Extracted records>

↓

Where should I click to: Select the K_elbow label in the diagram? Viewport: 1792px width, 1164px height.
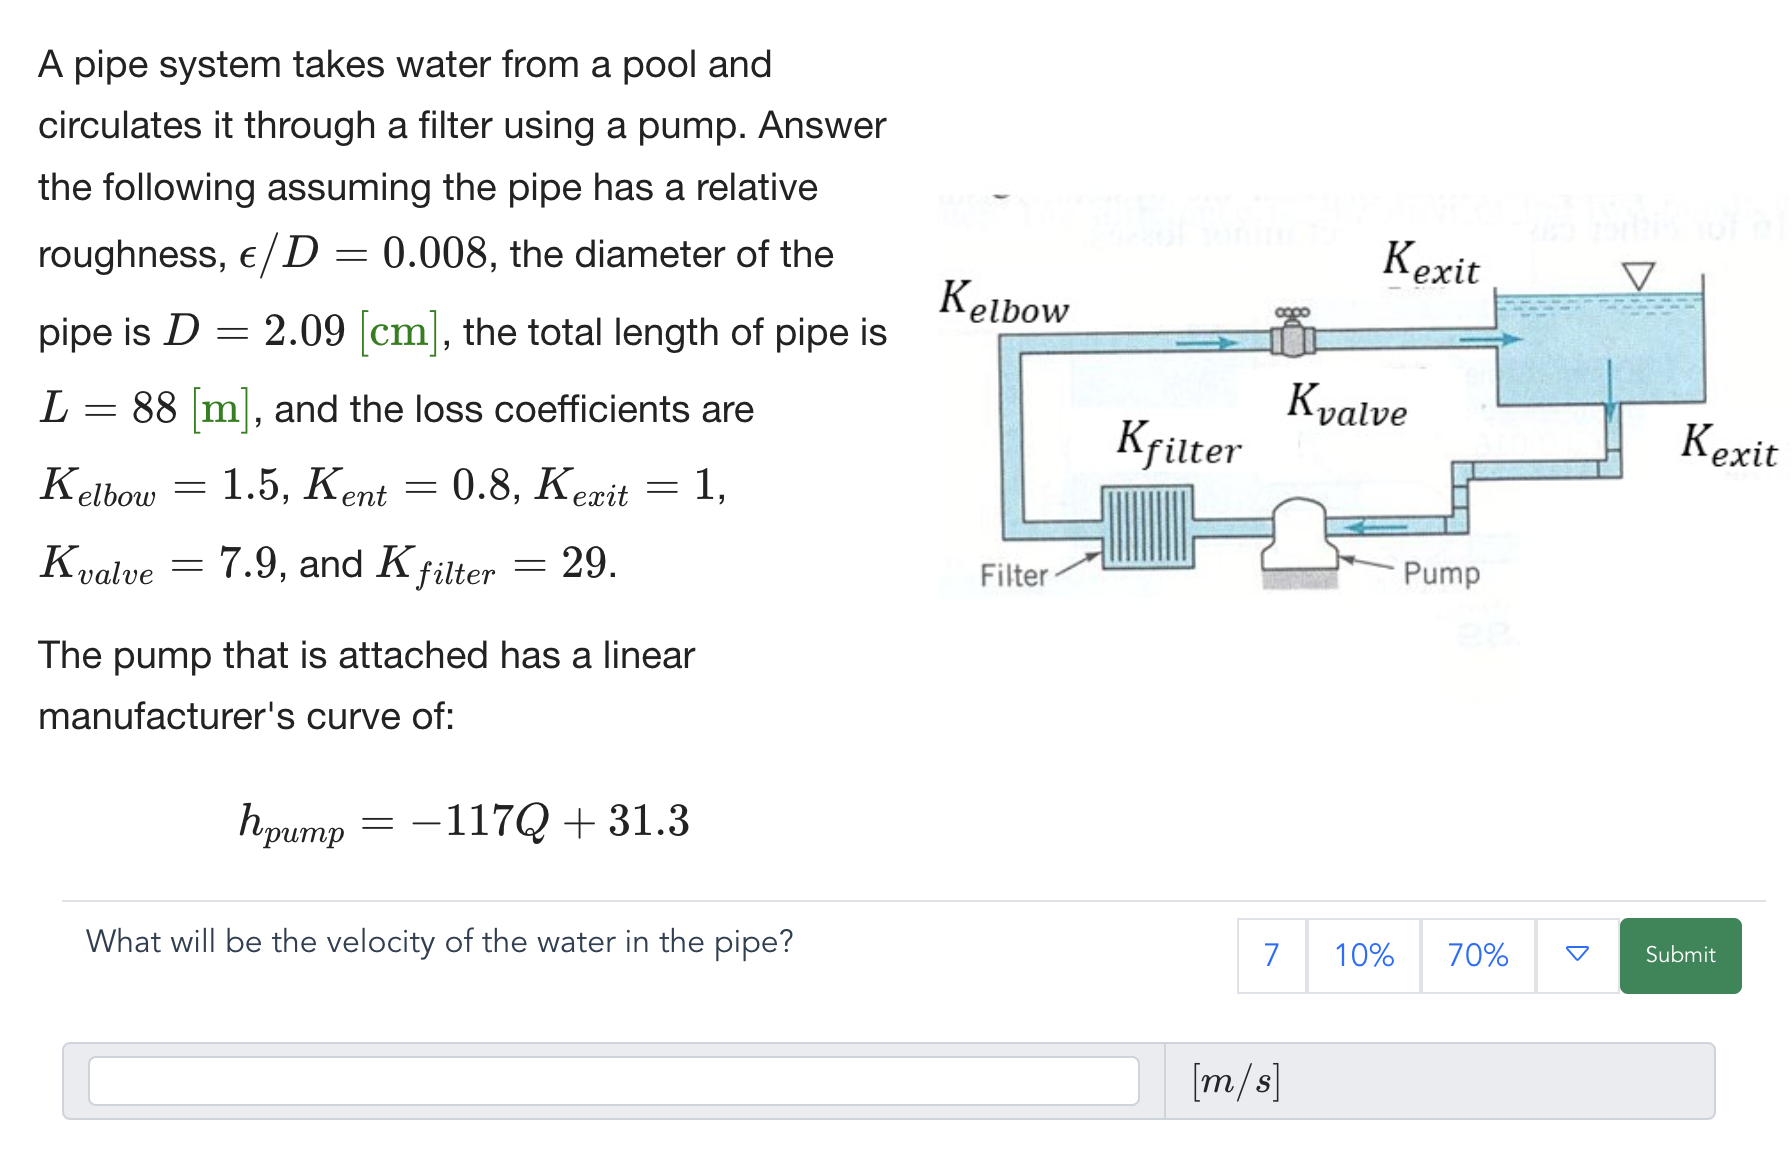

↑
↓

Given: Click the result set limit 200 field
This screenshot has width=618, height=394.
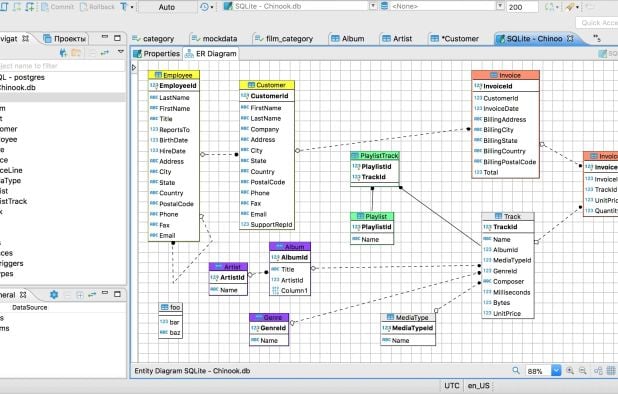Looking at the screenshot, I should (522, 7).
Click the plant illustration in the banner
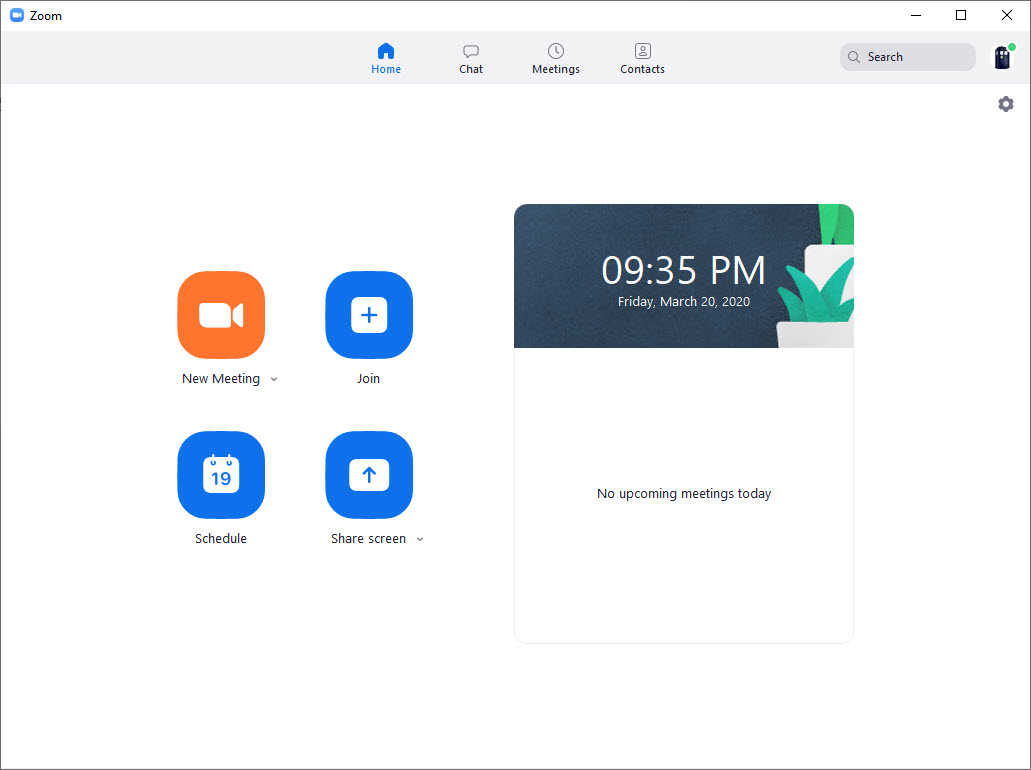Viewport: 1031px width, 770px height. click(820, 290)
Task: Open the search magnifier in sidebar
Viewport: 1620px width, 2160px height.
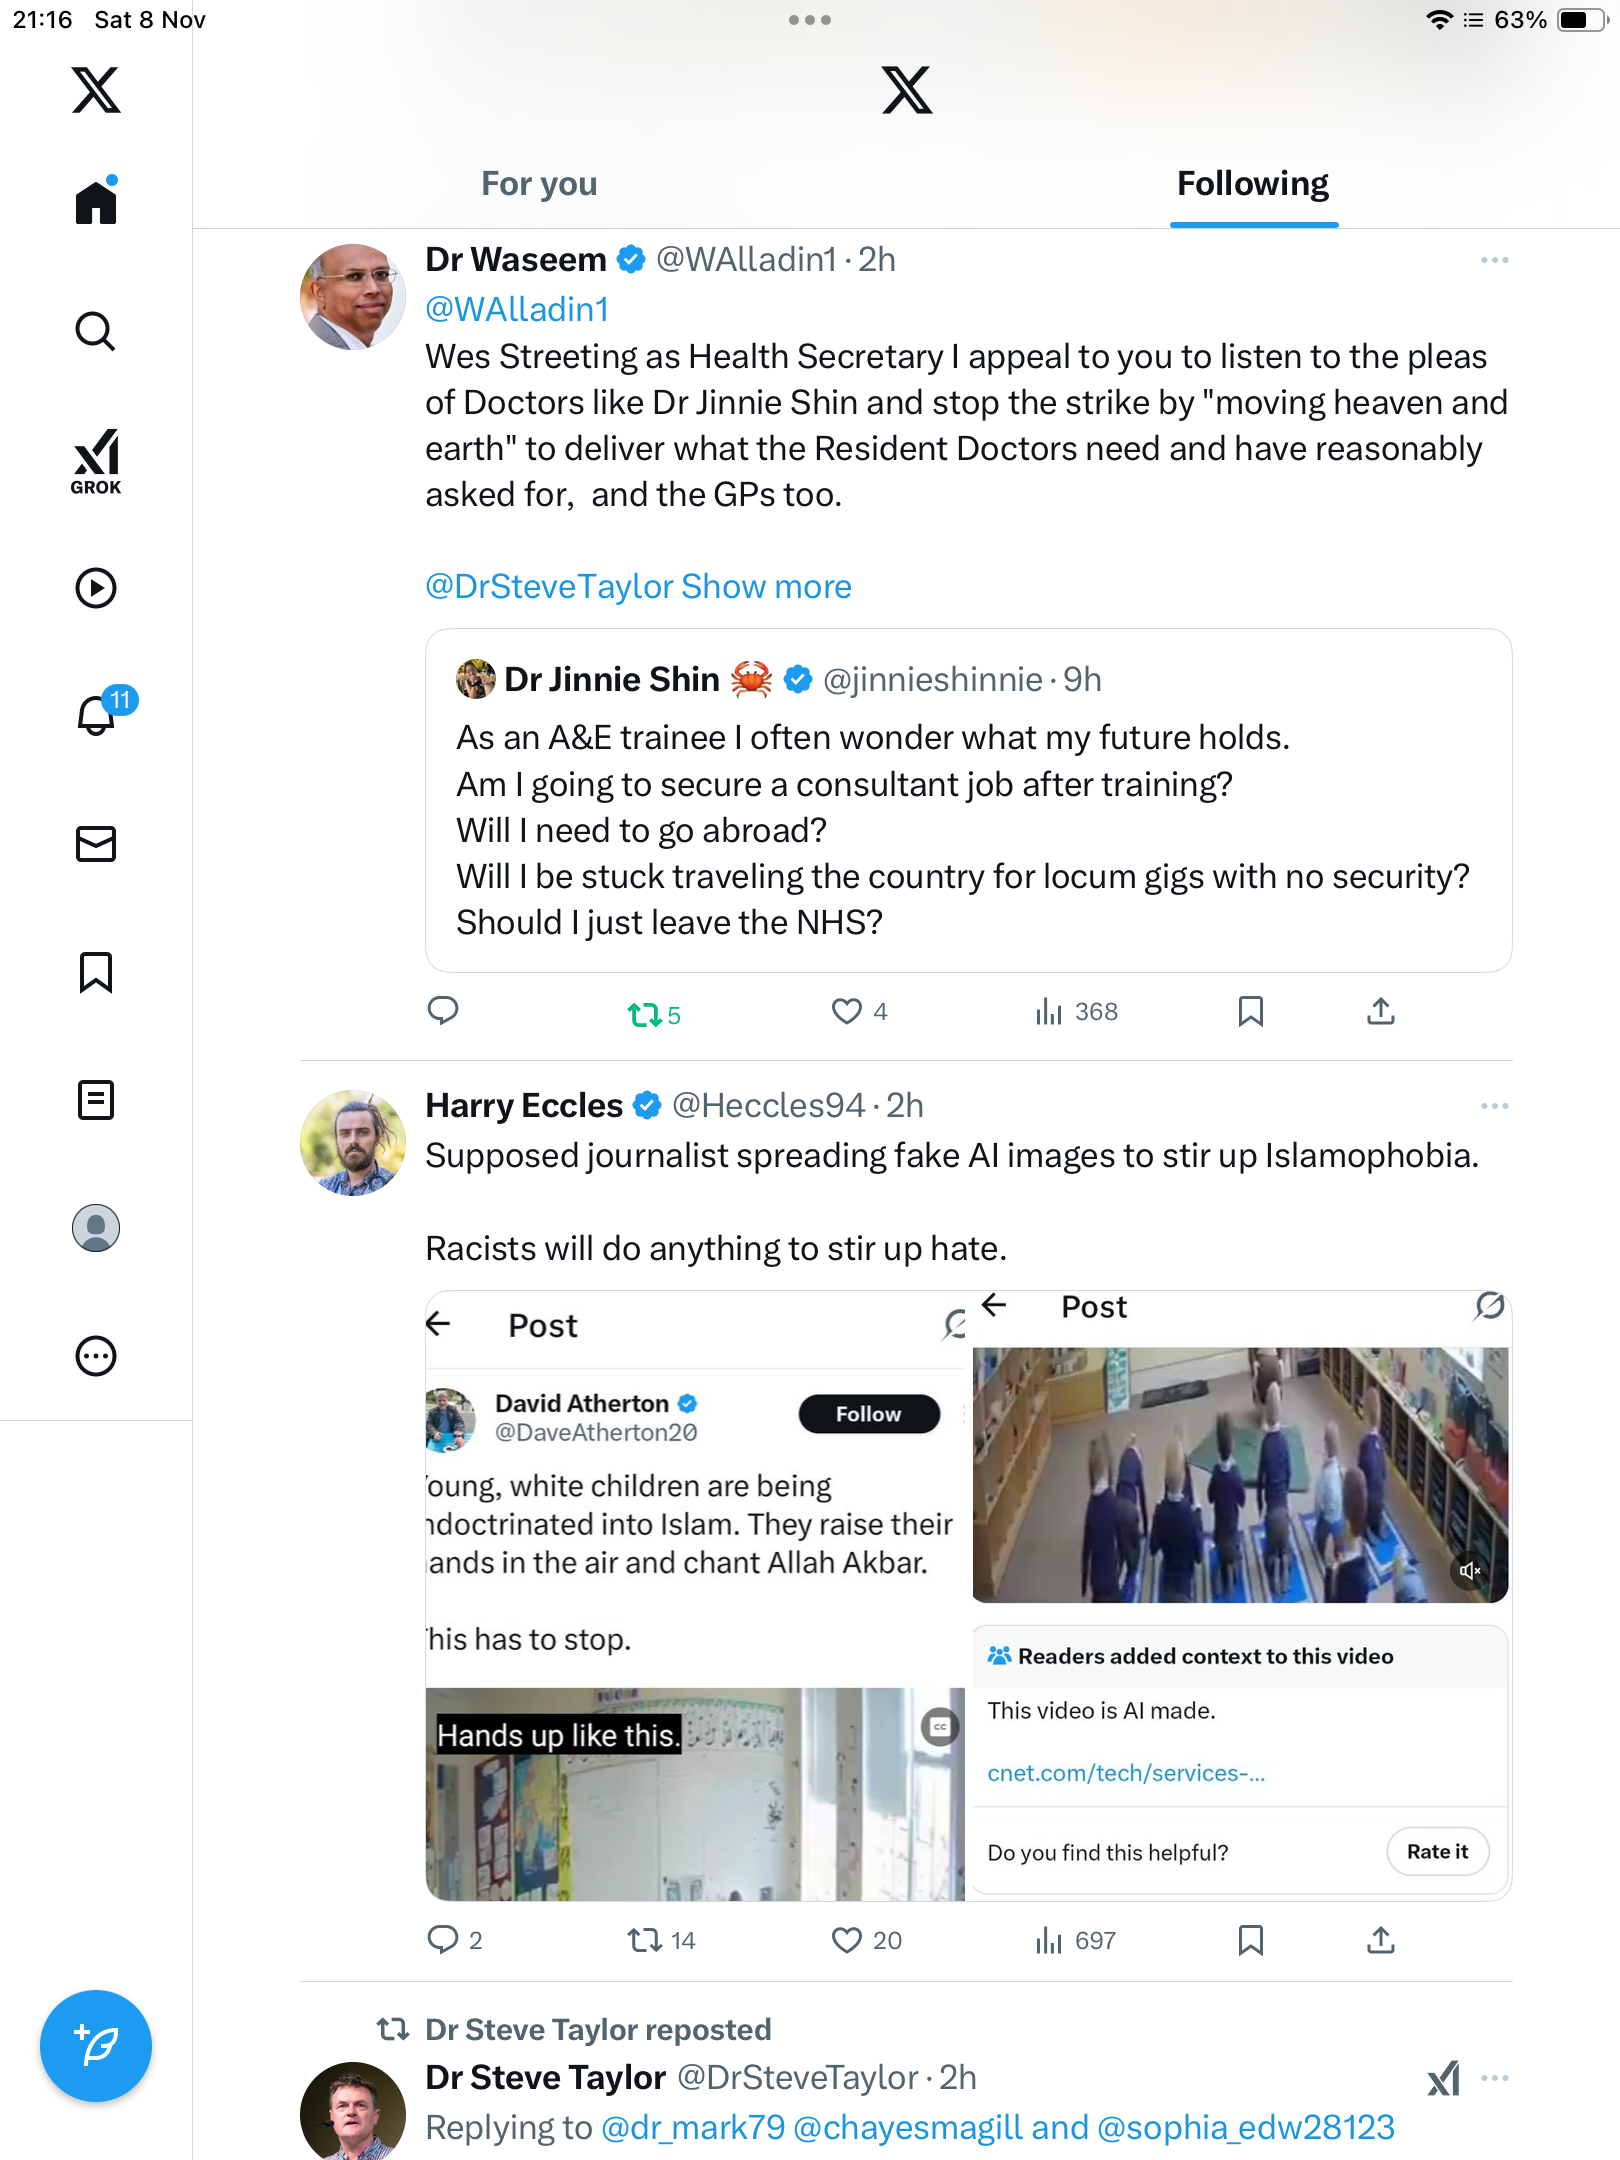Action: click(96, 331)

↑

What you should do> Rescale the part of the records that opens with the line containing "Task: Open the search magnifier in sidebar" and closes with the line containing "Action: click(96, 331)". Write out only those lines again, requests included, with each click coordinate in the answers multiplied by 1.4 and rounded to a whole number (halves rounded up), and leave out the pictures.

Exercise result>
Task: Open the search magnifier in sidebar
Viewport: 1620px width, 2160px height.
Action: click(134, 463)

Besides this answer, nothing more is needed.